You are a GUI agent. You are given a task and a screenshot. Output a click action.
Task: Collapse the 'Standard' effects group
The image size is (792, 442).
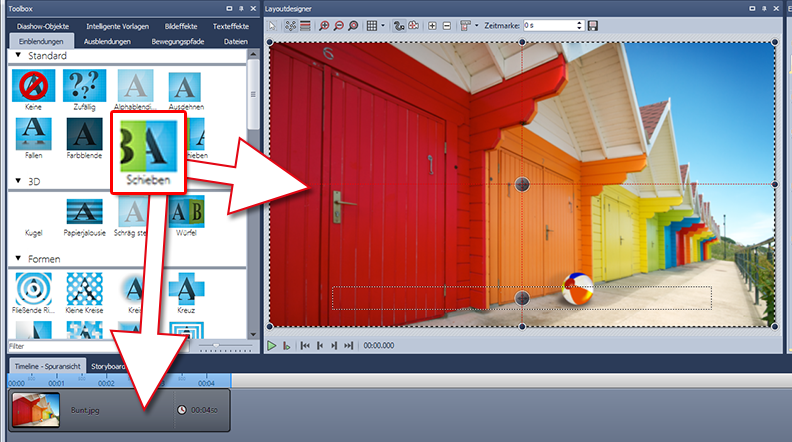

==

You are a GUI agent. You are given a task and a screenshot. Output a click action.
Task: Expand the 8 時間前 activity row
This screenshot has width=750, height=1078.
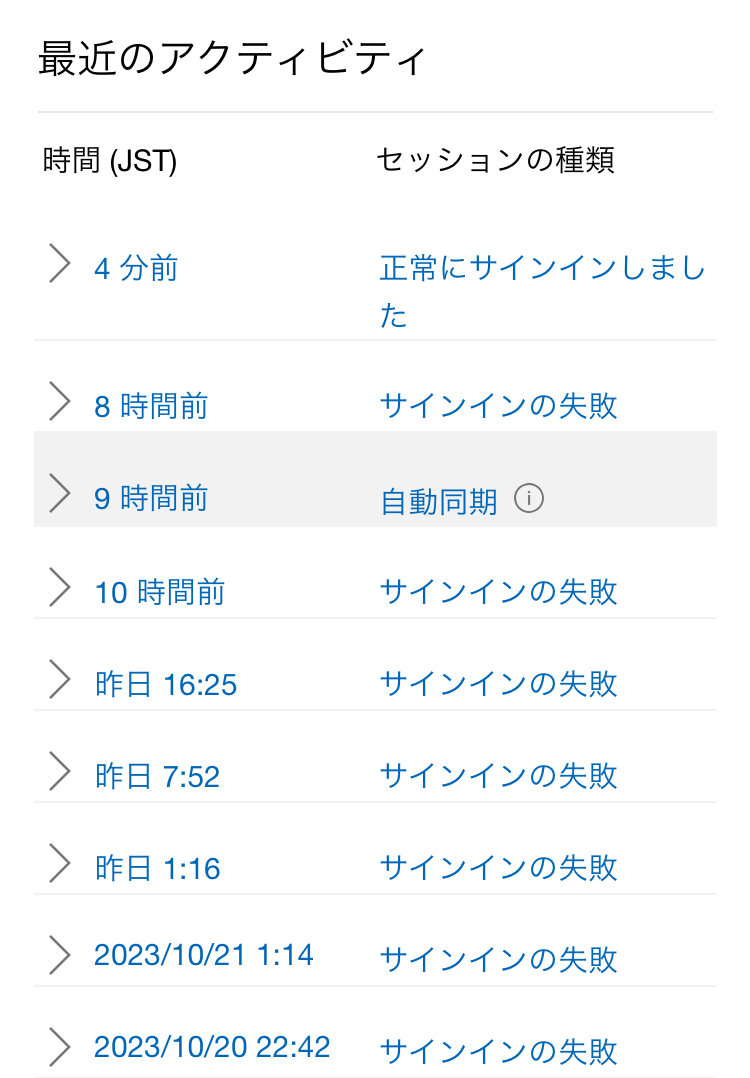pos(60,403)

▸ **WHAT YOU SHOULD DO**: Please copy the lines in the records above between the one holding "Task: Collapse the 'Standard' effects group" and the one holding "The image size is (792, 442).", inclusive, exactly and with no other line.

▸ **TASK SOLUTION**:
Task: Collapse the 'Standard' effects group
The image size is (792, 442).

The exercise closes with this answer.